At the age of fourteen he made his feature film debut in Joe Dante's Explorers (1985). Hawke studied acting at the British Theatre Association in England and at Carnegie Mellon University in Pittsburgh. He has twice enrolled in New York University's English program and is one of the founding fathers and artistic director of Malaparte, a former New York City theatre company. Malaparte productions included A Joke!; Wild Dogs; Good Evening; Sons and Fathers; It Changes Every Year; Veins and Thumbtacks; Hesh; and The Great Unwashed.

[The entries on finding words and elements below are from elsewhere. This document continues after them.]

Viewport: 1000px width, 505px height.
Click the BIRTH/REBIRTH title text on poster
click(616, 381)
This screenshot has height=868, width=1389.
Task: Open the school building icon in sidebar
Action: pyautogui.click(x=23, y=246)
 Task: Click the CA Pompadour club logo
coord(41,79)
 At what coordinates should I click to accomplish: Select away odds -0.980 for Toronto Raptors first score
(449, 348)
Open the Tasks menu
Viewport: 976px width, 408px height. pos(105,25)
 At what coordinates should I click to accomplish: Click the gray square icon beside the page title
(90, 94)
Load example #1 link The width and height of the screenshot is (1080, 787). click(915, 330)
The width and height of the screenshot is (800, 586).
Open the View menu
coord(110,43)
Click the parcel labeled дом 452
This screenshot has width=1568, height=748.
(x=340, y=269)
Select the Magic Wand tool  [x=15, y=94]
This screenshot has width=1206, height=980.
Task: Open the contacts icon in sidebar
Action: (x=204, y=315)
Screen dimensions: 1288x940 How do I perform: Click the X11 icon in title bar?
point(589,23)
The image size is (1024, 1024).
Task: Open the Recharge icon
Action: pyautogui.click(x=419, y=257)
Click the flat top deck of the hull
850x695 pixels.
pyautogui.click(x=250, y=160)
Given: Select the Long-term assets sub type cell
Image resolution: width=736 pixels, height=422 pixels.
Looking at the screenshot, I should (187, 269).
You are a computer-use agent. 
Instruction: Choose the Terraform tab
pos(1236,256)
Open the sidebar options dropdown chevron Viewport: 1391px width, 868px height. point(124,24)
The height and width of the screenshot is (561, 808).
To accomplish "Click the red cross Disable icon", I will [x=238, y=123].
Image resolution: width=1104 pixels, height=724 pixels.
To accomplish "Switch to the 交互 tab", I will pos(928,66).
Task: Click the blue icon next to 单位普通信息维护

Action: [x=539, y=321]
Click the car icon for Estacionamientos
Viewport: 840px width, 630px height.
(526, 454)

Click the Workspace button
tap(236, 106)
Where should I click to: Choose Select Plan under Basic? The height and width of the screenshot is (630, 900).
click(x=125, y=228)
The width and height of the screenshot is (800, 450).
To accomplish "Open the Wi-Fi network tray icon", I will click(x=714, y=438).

In 1988, Hawke was cast in a role in director Peter Weir's Dead Poets Society; the film's success was considered Hawke's breakthrough. He left school and appeared in A Midnight Clear, Alive, Reality Bites, Before Sunrise, Gattaca, The Newton Boys, Great Expectations and many other movies. In 2001, he was nominated for an Academy Award for Best Supporting Actor in Training Day.
Hawke directed Chelsea Walls and has written two novels, The Hottest State (in 1996) and Ash Wednesday (in 2002), which received a nomination from The Guardian for worst sex scene of the year.[1] In 2005, he received his first screenwriting Oscar nomination for co-writing the 2004 film, Before Sunset (a sequel to Before Sunrise).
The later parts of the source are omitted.